- **Enunciado da tarefa**: Reescreva como tabela Markdown o trecho dos dados que vai da linha que contém "Identify the location of click" até a linha que contém "This screenshot has width=2576, height=700.", incluindo ambas. Use as colunas "Nº", com o número de cada linha, e "Linha", com o texto correspondente, e omita as linhas em branco.

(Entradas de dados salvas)
**********
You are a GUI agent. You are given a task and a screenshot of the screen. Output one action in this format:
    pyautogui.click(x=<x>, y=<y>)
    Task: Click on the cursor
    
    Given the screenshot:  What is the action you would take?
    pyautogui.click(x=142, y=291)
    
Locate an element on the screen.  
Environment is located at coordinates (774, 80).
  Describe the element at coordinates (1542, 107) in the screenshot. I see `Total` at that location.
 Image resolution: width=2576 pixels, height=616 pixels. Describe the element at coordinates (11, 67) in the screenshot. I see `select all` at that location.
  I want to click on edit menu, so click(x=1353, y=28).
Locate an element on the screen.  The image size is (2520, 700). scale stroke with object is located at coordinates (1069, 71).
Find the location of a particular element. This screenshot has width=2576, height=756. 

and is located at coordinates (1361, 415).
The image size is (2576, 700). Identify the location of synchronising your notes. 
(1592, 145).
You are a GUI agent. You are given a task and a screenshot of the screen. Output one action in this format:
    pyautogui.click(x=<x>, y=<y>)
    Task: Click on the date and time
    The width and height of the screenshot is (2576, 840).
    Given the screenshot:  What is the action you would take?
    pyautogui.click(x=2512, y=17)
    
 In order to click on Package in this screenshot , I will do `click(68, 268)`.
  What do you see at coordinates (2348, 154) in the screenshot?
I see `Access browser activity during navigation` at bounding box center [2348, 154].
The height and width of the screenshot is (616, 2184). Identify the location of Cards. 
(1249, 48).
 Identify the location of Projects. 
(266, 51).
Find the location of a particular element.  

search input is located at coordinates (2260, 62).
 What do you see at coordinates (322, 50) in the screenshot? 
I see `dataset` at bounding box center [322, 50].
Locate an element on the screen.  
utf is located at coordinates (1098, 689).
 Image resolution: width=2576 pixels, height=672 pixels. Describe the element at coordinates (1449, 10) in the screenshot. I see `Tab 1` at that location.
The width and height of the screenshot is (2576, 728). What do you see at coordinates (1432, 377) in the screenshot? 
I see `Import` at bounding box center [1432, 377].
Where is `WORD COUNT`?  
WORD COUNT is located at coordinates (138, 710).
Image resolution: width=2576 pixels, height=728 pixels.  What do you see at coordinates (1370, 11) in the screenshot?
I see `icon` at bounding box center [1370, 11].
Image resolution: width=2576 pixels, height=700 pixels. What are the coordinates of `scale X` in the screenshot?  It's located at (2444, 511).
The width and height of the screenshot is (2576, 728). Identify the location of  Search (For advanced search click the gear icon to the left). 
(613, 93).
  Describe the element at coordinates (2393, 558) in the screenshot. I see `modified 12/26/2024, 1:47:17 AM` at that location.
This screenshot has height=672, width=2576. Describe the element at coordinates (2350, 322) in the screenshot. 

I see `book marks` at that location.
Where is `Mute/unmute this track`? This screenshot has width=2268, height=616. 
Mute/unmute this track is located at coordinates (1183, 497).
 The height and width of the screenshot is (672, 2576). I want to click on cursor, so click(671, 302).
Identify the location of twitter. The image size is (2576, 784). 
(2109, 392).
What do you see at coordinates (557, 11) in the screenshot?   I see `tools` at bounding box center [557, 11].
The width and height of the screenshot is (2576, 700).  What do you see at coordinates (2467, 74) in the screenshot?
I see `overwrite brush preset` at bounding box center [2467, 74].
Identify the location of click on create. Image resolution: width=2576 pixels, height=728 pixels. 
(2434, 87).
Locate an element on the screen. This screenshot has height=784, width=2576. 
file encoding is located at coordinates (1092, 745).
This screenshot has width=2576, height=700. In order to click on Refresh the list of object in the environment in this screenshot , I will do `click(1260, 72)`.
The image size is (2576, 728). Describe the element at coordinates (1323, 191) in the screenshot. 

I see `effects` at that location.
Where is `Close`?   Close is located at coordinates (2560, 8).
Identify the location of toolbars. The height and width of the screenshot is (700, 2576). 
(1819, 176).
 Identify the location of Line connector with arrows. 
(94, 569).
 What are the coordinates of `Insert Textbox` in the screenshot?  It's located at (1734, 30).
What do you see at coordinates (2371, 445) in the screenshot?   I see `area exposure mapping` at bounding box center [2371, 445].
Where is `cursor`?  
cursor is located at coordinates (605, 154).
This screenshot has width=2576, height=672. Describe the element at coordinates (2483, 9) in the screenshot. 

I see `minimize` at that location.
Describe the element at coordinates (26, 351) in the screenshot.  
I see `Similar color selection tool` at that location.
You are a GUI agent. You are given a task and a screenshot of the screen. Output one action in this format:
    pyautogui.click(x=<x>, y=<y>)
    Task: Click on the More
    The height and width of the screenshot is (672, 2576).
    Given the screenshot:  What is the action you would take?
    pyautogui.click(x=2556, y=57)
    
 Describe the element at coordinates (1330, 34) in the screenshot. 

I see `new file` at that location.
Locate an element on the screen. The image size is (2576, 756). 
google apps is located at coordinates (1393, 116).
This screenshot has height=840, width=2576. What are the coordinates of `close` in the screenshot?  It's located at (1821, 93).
**********
- **Resultado do exercício**:
| Nº | Linha |
|---|---|
| 1 | Identify the location of click on create. Image resolution: width=2576 pixels, height=728 pixels.  |
| 2 | (2434, 87). |
| 3 | Locate an element on the screen. This screenshot has height=784, width=2576.  |
| 4 | file encoding is located at coordinates (1092, 745). |
| 5 | This screenshot has width=2576, height=700. In order to click on Refresh the list of object in the environment in this screenshot , I will do `click(1260, 72)`. |